Requirement 1:
Gather every line in the records below that holds the string "height", and copy each one as it appears.

Given text:
######

In Tennessee and North Claiborne, WDSU’s Shay O’Connor reported on the current condition of the memorial.
Karen Smothers of the Lower 9th Ward said, “It’s a shame. It was put there. To remember what happened. Is this what you let happen to a memorial?”
Once a symbol of the many lives lost amid Hurricane Katrina, and the heartbreak of the Lower 9. The memorial placed here in 2015 could once be seen bright and bold.
Now, “It just deteriorated. People started sleeping out here. They stole the bench. No upkeep. No nothing,” said Robert Stark with Big 9 Social Aid and Pleasure Club.
Stark, a Lower 9th Ward native, said he used to be the area up.
“I used to cut the grass and keep the trash off the property. When they took the funding away, that was it. No one else to continue the upkeep,” Stark said.
For those who live in the area, lost homes and family members during the storm. This is sacred ground.
Robert Green, a Lower 9th Ward native, said, “All this was placed here for a reason. To think this memorial would fall in disarray.”
Green lost both his mom and granddaughter when the extreme high waters rushed through the Lower 9 in the hours after the storm.
For him, the monument symbolized what the community once was and was hoping to be.
“All you need to do is just fix it. I know people who can actually rebuild what was there,” Green said.
The city of New Orleans sent WDSU the following statement after we reached out asking if they would be tearing down the memorial, following reports of this made by citizens.
“The Department of Parks and Parkways was recently notified of unsafe conditions at a neutral ground art installation at Tennessee and N. Claiborne, adjacent to the stone Katrina memorial. The Department was unable to establish contact with the artist responsible for the installation and its maintenance, despite reaching out to several local entities.
“In planning to have the wood and exposed nails from the collapsed structure removed, the Department was approached by a local developer, Gardner Construction, who expressed interest in restoring the installation. The Department is now assisting with permitting to ensure its restoration by the anniversary.”

######

Exercise input:
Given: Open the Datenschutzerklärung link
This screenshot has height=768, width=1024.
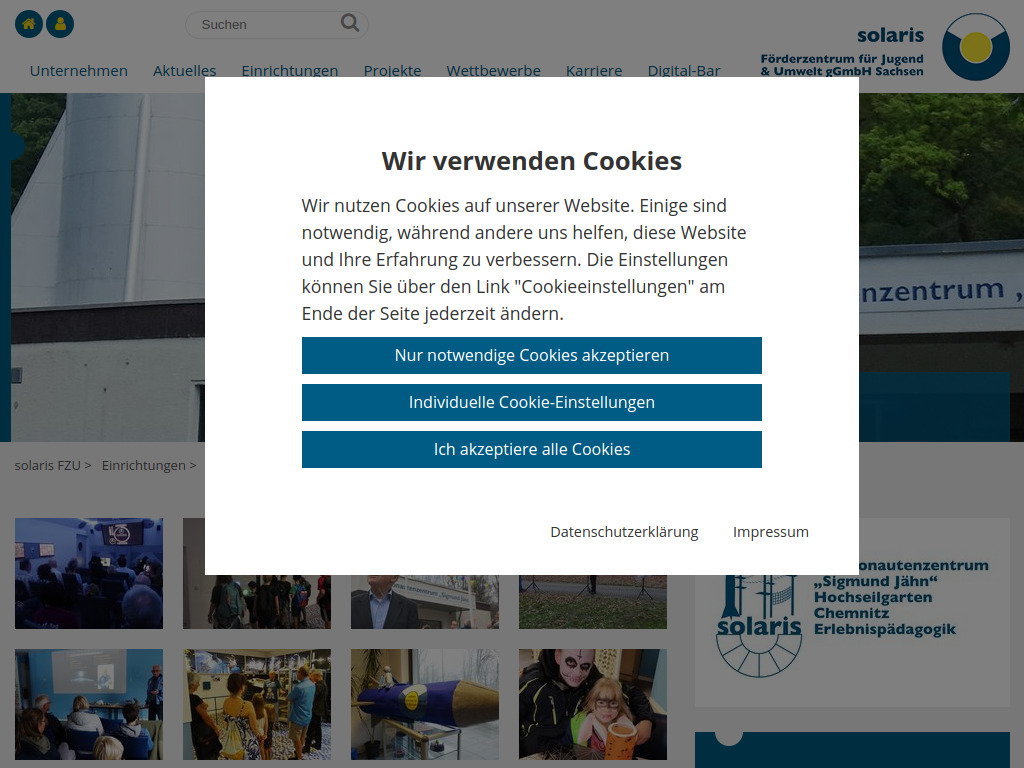Looking at the screenshot, I should (x=623, y=531).
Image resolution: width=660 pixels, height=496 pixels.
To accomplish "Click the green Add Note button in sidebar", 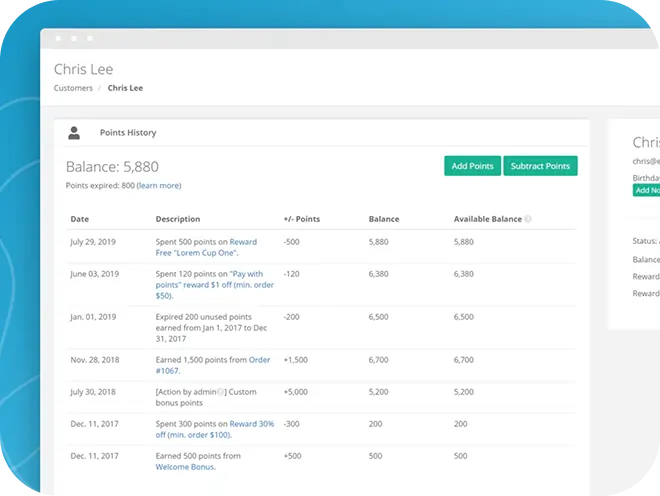I will [647, 190].
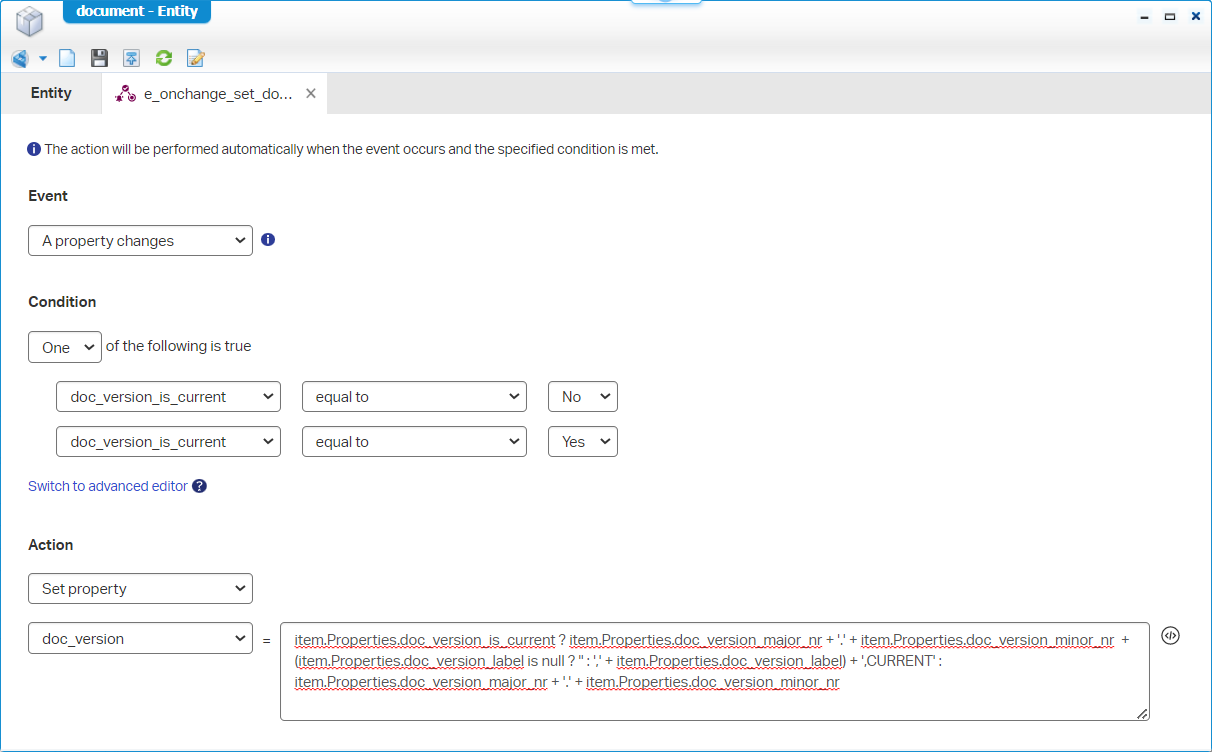1212x752 pixels.
Task: Refresh using the green arrows icon
Action: point(164,58)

######

Requirement 2:
Extract the full article on the Lower 9th Ward Katrina memorial above, reproducing it word for word.

Expected answer 1:
This screenshot has height=768, width=1024.
Image resolution: width=660 pixels, height=496 pixels.

Expected answer 2:
In Tennessee and North Claiborne, WDSU’s Shay O’Connor reported on the current condition of the memorial.
Karen Smothers of the Lower 9th Ward said, “It’s a shame. It was put there. To remember what happened. Is this what you let happen to a memorial?”
Once a symbol of the many lives lost amid Hurricane Katrina, and the heartbreak of the Lower 9. The memorial placed here in 2015 could once be seen bright and bold.
Now, “It just deteriorated. People started sleeping out here. They stole the bench. No upkeep. No nothing,” said Robert Stark with Big 9 Social Aid and Pleasure Club.
Stark, a Lower 9th Ward native, said he used to be the area up.
“I used to cut the grass and keep the trash off the property. When they took the funding away, that was it. No one else to continue the upkeep,” Stark said.
For those who live in the area, lost homes and family members during the storm. This is sacred ground.
Robert Green, a Lower 9th Ward native, said, “All this was placed here for a reason. To think this memorial would fall in disarray.”
Green lost both his mom and granddaughter when the extreme high waters rushed through the Lower 9 in the hours after the storm.
For him, the monument symbolized what the community once was and was hoping to be.
“All you need to do is just fix it. I know people who can actually rebuild what was there,” Green said.
The city of New Orleans sent WDSU the following statement after we reached out asking if they would be tearing down the memorial, following reports of this made by citizens.
“The Department of Parks and Parkways was recently notified of unsafe conditions at a neutral ground art installation at Tennessee and N. Claiborne, adjacent to the stone Katrina memorial. The Department was unable to establish contact with the artist responsible for the installation and its maintenance, despite reaching out to several local entities.
“In planning to have the wood and exposed nails from the collapsed structure removed, the Department was approached by a local developer, Gardner Construction, who expressed interest in restoring the installation. The Department is now assisting with permitting to ensure its restoration by the anniversary.”